**PROBLEM STATEMENT:** In the data below, one line contains "440/80 R 24 #365 (375, 1167)" and a later one contains "STORE (1433, 172)". Print both, with every line between them, exactly and alone.
*** Opening DATA LISTING ***
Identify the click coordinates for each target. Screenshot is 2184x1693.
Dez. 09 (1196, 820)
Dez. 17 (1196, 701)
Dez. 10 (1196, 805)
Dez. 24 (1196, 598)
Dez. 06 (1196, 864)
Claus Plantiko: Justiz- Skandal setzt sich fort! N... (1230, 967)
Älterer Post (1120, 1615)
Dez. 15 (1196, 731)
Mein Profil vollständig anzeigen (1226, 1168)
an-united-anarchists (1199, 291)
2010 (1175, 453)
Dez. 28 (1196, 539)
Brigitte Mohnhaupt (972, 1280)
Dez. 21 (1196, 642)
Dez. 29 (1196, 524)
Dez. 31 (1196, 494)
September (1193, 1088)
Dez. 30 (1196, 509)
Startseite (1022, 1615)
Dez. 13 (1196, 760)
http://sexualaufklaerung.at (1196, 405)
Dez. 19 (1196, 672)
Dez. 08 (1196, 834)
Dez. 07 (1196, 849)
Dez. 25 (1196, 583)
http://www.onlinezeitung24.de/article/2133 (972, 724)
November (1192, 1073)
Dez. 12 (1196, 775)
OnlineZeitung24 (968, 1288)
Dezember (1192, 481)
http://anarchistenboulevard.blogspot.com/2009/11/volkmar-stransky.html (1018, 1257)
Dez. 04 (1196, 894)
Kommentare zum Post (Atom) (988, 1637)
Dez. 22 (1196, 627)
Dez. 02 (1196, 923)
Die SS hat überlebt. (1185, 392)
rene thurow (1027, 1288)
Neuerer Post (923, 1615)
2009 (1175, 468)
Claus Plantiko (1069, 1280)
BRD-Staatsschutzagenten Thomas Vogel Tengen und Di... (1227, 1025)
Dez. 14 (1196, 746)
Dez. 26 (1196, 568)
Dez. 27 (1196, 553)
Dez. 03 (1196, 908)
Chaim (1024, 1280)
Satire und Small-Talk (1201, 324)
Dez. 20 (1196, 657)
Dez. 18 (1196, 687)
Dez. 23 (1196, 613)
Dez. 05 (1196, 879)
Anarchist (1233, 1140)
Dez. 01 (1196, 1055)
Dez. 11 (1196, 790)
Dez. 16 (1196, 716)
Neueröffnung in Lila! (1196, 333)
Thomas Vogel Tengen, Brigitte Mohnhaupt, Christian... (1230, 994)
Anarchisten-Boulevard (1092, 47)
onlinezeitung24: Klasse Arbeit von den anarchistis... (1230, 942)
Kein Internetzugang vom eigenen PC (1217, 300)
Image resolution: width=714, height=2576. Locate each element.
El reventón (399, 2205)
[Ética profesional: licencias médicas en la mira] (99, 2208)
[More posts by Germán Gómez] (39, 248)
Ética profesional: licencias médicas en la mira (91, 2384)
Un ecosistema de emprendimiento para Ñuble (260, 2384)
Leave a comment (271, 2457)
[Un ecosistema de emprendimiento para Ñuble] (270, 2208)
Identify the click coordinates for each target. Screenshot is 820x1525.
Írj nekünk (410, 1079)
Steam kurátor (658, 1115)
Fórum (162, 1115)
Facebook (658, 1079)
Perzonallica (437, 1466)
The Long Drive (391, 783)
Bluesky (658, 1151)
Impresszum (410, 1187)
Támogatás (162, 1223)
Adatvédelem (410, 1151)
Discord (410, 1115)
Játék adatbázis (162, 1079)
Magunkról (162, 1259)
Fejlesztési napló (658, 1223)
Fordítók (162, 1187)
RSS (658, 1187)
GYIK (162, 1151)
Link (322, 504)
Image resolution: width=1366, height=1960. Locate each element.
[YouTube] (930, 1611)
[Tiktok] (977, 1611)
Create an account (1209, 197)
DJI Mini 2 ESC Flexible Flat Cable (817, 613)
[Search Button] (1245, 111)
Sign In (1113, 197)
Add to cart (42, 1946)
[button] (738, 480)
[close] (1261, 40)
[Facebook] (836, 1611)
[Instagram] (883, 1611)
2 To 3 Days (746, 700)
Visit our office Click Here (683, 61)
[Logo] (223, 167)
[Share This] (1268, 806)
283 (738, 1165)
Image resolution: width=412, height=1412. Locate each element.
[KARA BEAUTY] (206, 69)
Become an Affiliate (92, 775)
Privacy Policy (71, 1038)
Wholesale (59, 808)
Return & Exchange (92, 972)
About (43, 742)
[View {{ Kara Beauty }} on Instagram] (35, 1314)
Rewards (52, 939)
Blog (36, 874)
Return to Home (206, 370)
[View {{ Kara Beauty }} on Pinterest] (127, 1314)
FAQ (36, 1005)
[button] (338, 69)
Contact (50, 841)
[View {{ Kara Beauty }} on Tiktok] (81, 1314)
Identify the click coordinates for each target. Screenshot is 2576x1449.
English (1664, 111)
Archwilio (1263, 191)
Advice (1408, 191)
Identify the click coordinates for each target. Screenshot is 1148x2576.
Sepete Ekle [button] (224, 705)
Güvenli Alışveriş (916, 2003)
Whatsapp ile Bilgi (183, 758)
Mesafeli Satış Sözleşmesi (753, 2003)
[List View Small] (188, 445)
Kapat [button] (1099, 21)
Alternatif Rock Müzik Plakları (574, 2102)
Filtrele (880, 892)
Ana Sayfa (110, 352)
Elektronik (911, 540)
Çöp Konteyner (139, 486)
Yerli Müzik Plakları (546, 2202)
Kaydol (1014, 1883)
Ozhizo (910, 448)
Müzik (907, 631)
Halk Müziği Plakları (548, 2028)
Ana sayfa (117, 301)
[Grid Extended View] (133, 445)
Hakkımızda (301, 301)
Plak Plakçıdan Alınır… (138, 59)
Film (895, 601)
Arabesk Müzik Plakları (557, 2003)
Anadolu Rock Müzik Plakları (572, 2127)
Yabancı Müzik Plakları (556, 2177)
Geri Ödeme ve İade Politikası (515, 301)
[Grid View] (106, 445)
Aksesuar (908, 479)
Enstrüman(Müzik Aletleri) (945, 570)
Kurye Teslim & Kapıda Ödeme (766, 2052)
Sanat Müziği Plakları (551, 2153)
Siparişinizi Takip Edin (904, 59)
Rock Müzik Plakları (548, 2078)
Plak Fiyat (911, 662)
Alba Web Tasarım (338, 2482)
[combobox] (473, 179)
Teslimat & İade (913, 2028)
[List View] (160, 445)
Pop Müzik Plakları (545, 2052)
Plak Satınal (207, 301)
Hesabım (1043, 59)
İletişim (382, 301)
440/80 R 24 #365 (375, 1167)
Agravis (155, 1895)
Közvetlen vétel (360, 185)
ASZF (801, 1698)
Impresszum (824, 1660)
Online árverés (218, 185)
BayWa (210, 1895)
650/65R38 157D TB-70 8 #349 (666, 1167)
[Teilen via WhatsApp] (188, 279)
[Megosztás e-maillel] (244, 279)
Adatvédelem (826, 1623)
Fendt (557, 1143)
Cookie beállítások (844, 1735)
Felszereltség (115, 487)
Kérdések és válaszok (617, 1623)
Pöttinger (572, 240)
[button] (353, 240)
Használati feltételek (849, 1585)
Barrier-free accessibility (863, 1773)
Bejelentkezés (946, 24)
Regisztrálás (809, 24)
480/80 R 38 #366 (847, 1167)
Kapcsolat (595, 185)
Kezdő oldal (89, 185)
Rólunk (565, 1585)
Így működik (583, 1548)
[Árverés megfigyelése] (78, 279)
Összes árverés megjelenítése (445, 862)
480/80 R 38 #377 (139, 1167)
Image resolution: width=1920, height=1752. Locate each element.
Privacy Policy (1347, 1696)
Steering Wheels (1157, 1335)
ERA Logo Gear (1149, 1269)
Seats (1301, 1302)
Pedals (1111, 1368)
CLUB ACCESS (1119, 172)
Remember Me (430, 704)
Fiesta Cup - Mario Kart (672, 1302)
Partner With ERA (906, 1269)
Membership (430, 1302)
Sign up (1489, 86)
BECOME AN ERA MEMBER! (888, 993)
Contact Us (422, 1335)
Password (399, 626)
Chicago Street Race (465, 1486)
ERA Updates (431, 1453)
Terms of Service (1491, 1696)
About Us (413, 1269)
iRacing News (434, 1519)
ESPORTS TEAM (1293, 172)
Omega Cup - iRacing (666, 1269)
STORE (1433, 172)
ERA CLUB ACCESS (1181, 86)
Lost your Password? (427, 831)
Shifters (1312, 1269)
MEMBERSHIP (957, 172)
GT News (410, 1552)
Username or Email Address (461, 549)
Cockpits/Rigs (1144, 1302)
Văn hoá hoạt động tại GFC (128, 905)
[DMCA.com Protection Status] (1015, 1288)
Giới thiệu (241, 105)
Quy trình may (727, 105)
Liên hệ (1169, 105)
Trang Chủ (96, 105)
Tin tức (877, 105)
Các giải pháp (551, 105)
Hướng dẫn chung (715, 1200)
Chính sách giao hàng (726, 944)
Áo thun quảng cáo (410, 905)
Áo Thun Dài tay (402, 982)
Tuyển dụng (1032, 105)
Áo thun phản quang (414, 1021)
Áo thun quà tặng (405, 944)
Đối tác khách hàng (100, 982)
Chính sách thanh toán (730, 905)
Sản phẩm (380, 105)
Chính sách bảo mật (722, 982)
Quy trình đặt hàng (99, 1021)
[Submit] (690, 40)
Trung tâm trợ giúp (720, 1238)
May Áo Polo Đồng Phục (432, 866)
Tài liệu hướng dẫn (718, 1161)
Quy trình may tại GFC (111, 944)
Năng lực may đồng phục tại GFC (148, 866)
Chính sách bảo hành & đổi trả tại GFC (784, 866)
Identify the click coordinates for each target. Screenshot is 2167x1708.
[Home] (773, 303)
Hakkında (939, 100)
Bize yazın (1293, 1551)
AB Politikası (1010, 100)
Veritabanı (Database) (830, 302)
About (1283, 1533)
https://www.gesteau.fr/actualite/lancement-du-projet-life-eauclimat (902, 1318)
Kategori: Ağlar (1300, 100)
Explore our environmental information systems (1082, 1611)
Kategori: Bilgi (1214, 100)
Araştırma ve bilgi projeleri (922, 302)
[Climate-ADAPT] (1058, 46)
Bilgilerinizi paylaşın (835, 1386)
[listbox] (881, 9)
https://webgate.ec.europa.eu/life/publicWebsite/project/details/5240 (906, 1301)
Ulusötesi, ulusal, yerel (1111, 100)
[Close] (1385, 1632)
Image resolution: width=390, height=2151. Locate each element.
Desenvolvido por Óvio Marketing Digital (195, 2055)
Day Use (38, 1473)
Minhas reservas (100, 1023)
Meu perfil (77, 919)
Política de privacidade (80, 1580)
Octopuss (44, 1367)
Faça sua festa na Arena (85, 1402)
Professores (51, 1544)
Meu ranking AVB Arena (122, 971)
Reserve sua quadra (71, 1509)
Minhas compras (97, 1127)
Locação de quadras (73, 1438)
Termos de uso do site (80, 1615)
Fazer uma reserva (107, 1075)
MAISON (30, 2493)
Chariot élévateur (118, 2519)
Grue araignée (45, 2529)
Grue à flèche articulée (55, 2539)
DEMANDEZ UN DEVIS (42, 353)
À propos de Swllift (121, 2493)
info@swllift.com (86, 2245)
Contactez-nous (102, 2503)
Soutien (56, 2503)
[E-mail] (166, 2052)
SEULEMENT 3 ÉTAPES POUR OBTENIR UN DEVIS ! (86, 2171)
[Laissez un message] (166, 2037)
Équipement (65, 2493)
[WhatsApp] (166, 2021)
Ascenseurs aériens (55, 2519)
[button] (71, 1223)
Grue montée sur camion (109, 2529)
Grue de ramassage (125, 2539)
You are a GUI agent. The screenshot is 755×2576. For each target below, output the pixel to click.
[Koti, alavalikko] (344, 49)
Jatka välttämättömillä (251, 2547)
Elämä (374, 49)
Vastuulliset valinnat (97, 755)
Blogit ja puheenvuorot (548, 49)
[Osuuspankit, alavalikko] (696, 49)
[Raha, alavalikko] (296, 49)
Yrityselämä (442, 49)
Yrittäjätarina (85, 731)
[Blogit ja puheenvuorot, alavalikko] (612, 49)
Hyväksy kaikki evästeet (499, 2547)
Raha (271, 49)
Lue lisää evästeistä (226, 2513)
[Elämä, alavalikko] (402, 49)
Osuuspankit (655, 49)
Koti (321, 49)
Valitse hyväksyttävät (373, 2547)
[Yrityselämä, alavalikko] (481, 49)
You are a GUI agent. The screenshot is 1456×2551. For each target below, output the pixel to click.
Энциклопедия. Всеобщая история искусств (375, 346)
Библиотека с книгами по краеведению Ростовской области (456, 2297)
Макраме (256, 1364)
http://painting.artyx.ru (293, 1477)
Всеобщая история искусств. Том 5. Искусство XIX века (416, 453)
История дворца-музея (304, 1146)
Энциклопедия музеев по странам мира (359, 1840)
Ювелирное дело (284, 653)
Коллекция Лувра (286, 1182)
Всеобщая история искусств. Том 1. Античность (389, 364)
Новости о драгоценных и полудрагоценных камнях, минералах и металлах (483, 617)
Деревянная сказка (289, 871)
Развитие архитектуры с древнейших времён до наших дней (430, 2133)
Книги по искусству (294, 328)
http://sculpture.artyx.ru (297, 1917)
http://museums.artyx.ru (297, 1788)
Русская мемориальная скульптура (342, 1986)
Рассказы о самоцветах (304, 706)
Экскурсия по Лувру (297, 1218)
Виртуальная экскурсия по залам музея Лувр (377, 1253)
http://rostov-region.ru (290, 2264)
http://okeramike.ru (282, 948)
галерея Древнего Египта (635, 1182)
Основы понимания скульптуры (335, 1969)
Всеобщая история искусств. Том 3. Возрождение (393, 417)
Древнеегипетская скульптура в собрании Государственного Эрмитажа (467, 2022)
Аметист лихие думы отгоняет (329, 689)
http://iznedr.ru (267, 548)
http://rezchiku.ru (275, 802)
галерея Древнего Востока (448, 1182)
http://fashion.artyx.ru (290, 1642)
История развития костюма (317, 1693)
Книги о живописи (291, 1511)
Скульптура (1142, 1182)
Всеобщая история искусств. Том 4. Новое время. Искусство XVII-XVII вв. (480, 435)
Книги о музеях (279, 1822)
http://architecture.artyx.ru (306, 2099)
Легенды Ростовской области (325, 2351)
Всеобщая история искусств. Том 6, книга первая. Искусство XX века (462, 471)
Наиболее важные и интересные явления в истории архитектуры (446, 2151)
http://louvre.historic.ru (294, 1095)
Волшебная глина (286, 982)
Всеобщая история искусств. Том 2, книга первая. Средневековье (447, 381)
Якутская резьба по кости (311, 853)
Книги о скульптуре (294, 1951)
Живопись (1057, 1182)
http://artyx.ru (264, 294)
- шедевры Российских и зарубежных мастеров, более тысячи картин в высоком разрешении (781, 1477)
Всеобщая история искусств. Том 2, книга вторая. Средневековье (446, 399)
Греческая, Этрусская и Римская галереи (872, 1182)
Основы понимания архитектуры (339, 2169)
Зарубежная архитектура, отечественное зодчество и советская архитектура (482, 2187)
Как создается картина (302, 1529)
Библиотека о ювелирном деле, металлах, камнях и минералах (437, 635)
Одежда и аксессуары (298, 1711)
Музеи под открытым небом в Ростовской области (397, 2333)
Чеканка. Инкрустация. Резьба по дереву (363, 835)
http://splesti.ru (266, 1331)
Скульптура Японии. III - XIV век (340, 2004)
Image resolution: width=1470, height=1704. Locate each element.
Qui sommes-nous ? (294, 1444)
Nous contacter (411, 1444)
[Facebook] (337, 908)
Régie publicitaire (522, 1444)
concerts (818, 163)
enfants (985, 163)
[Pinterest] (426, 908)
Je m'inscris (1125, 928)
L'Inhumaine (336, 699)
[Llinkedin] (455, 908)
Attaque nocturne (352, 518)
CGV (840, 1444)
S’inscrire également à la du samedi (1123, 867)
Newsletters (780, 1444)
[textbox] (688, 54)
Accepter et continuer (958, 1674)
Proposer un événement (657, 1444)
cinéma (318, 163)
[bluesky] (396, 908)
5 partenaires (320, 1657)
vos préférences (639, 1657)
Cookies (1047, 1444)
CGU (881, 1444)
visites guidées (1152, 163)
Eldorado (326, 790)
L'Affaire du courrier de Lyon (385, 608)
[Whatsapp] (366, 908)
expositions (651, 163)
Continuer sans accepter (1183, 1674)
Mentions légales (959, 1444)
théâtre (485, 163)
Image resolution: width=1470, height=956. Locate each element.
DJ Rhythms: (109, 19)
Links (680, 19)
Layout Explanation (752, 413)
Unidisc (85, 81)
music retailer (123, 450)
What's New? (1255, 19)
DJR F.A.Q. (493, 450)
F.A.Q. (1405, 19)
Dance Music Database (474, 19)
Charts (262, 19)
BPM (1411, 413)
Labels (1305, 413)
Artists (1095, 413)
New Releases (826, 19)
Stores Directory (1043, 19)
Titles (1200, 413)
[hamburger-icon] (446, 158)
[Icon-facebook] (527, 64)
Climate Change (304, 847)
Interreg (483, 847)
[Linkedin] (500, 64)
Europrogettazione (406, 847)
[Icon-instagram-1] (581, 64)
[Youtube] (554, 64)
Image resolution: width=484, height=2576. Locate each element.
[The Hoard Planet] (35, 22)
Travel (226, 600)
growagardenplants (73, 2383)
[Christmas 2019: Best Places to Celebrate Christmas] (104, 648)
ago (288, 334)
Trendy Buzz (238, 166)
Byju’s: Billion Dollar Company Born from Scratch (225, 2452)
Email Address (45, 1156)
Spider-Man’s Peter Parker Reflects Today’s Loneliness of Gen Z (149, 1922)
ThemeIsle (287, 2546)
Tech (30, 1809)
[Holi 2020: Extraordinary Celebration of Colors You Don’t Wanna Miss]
*** Closing DATA LISTING ***
**EXERCISE SOLUTION:**
440/80 R 24 #365 (375, 1167)
Agravis (155, 1895)
Közvetlen vétel (360, 185)
ASZF (801, 1698)
Impresszum (824, 1660)
Online árverés (218, 185)
BayWa (210, 1895)
650/65R38 157D TB-70 8 #349 (666, 1167)
[Teilen via WhatsApp] (188, 279)
[Megosztás e-maillel] (244, 279)
Adatvédelem (826, 1623)
Fendt (557, 1143)
Cookie beállítások (844, 1735)
Felszereltség (115, 487)
Kérdések és válaszok (617, 1623)
Pöttinger (572, 240)
[button] (353, 240)
Használati feltételek (849, 1585)
Barrier-free accessibility (863, 1773)
Bejelentkezés (946, 24)
Regisztrálás (809, 24)
480/80 R 38 #366 (847, 1167)
Kapcsolat (595, 185)
Kezdő oldal (89, 185)
Rólunk (565, 1585)
Így működik (583, 1548)
[Árverés megfigyelése] (78, 279)
Összes árverés megjelenítése (445, 862)
480/80 R 38 #377 (139, 1167)
Image resolution: width=1920, height=1752. Locate each element.
Privacy Policy (1347, 1696)
Steering Wheels (1157, 1335)
ERA Logo Gear (1149, 1269)
Seats (1301, 1302)
Pedals (1111, 1368)
CLUB ACCESS (1119, 172)
Remember Me (430, 704)
Fiesta Cup - Mario Kart (672, 1302)
Partner With ERA (906, 1269)
Membership (430, 1302)
Sign up (1489, 86)
BECOME AN ERA MEMBER! (888, 993)
Contact Us (422, 1335)
Password (399, 626)
Chicago Street Race (465, 1486)
ERA Updates (431, 1453)
Terms of Service (1491, 1696)
About Us (413, 1269)
iRacing News (434, 1519)
ESPORTS TEAM (1293, 172)
Omega Cup - iRacing (666, 1269)
STORE (1433, 172)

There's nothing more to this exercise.